Furthermore, instead of complaining about the above problems with mental health care as Emily does about SBM, I got involved: when a study from a local university occured on issues in current mental health care settings, I volunteered, told them everything, and hoped that it would impact on future improvements.
PS. I’d like to say a big thanks for talking about this stuff with me. I generally keep it all to my chest, at least where specifics are concerned, and this is one of the few times I’ve openly talked about it online. I feel comfortable to do so, and it’s quite relieving to do it. Very few people know the details, though if this is what ends up revealing my identity, I think I’m ok with that: improving information and understanding towards mental health is a good cause to lose it to.
@ flip:
First of all about pseudonyms: I’d retain anonymity – even if I had another project- a film, an article, a blog, a newsletter- under my own name, I’d try to keep it separate: I do; so do our esteemed host and his “friend”, that surgeon guy. There’s too much harassment and legal shenanigans engendered by ‘net feuds.
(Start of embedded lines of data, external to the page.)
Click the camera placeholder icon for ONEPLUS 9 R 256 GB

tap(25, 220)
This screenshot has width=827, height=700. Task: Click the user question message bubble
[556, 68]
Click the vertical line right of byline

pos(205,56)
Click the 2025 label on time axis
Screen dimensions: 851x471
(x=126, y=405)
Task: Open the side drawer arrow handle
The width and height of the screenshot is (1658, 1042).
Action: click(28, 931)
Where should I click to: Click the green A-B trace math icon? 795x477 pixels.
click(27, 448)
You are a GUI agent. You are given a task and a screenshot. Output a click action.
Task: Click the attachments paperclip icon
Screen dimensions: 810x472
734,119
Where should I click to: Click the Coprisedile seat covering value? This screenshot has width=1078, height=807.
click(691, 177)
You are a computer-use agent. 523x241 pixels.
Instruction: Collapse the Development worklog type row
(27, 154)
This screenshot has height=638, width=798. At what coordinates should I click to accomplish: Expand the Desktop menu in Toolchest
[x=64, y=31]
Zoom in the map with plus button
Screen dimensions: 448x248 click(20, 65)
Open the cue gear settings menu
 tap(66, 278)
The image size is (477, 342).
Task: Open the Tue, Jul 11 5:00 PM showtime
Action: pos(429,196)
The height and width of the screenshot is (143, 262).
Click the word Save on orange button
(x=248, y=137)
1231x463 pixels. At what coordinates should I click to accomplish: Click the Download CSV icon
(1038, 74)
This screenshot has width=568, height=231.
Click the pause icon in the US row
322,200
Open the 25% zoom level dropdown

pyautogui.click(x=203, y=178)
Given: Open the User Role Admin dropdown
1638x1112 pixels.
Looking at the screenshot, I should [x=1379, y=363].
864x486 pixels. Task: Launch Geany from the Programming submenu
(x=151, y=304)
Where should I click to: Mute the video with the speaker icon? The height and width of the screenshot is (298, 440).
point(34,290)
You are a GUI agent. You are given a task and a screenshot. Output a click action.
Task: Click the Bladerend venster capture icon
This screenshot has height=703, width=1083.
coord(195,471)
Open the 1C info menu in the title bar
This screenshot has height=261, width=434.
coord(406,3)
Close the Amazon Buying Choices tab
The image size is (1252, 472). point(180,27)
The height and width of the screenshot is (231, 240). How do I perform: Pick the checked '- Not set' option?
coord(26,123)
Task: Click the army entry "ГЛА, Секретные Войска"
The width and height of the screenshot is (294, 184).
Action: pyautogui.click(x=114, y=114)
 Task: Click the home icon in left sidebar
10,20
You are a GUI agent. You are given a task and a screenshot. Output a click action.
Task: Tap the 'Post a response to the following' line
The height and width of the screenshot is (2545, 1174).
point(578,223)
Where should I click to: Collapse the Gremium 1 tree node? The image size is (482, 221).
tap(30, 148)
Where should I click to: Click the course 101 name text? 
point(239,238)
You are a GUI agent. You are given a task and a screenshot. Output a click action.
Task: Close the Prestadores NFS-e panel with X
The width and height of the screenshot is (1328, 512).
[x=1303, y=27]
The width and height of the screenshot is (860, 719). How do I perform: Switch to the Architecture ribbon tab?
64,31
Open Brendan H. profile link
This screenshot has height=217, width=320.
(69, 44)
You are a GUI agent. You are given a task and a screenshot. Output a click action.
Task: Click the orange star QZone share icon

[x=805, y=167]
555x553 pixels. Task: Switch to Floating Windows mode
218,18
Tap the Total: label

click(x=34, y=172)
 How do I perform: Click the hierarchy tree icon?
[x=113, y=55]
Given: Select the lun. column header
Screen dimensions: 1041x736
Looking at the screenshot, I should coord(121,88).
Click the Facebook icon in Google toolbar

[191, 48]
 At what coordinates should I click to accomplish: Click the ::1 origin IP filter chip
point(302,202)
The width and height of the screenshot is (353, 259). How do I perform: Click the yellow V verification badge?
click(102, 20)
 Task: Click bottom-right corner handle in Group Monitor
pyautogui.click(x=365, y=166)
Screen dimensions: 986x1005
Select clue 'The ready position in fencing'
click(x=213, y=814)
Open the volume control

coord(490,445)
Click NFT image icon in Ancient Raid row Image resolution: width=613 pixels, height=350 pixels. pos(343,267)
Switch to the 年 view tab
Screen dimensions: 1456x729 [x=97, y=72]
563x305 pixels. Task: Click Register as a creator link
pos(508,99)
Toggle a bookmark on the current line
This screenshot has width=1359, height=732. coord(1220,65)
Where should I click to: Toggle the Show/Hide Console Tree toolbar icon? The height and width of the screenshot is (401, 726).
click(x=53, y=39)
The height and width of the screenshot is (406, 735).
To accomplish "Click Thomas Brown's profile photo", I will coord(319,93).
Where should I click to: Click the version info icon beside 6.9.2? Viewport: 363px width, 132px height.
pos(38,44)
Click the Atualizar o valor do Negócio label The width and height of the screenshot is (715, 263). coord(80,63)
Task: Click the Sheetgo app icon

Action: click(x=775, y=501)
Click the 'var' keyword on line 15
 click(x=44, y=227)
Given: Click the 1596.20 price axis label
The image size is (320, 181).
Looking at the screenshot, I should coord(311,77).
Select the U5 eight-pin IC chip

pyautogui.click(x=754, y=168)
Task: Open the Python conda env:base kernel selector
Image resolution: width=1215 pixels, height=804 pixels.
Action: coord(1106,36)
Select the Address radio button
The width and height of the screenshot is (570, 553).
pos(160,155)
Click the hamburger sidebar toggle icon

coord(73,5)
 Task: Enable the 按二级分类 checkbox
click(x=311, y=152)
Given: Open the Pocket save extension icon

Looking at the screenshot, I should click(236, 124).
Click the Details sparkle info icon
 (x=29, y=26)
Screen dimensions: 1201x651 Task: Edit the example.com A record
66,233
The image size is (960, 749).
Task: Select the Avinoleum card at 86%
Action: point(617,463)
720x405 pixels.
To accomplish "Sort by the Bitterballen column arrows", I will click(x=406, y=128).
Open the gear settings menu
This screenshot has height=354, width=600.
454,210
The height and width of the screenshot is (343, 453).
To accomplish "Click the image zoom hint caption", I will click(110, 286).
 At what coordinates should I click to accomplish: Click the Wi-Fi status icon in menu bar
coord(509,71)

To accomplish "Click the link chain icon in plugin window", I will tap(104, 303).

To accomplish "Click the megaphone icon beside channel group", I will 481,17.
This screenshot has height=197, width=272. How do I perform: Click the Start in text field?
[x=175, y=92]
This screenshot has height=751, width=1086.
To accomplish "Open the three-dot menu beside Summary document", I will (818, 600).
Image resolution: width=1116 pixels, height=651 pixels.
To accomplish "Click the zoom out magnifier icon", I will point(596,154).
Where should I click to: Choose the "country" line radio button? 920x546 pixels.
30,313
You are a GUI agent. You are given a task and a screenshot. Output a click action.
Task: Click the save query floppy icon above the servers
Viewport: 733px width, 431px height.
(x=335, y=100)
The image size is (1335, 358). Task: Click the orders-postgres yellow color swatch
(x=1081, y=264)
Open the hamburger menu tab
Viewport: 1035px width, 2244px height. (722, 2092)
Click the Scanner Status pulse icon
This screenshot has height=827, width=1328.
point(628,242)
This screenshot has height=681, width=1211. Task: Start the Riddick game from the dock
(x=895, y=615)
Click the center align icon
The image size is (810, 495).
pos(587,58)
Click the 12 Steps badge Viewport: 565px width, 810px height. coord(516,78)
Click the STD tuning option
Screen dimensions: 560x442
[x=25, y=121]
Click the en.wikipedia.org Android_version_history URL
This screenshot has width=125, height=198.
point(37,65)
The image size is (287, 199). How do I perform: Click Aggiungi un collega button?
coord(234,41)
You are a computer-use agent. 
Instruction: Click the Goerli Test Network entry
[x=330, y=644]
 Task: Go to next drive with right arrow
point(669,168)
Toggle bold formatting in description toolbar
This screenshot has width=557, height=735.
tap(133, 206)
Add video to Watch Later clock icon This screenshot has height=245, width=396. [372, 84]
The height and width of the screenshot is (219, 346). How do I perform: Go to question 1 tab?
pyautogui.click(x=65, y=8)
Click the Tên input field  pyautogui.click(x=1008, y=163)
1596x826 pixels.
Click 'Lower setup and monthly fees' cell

On self-help: we’re all *works in progress*- humans have the capacity to work on themselves. We can use (inner) speech to self-regulate our lives and feelings and internalise help from others et al. We can rehearse -while alone- what we’ll say to others: writing is a form of rehearsal as well as communication. You can learn how to be at ease with others- s-l-o-w-ly – step by step ( Why not?) figure out how to speak, act, carry yourself with more *aplomb* ( I like that word!) Wm James wrote about acting ‘as if’ you were fine ( even if you weren’t)- sometimes you will actually feel better**. And others will often then re-act to *that* image. My father always said that we both were rewarded for how we looked, spoke, and behaved *not* necessarily because of how we *were*. I’m not saying to be false.
Having good verbal skills and an ability for abstraction has more than half the battle won. Although self-image can be manipulated, social skills can be more finely honed, voices can be developed: the cognitive always rests upon a substrate of biology- we can’t escape that.
** talk about depressive families, Wm and Henry!
I’d like to talk about the issue of anonymity further, but actually I realised what I want to say would give a bit of it away 😉
But yes, keeping them separate is what I plan on doing.
Although I have a little social anxiety, it’s nothing I couldn’t deal with: which was why I got pissed off at the doctor. Suggesting social anxiety classes and temporary meds came along with the distinct attitude that I was over-reacting to the seriousness of the situation. Given that this was basically *the* cry for help after receiving none for 10 years, I find the idea that I just need to “get out into the world more” a bit rude. Particularly, as I said, I’m proactive and had a life where I did spend a lot of time amongst other people.
Anyway, I get what you’re saying and wish that the majority of those sorts of things worked for me: being occupied in something I enjoy works the best.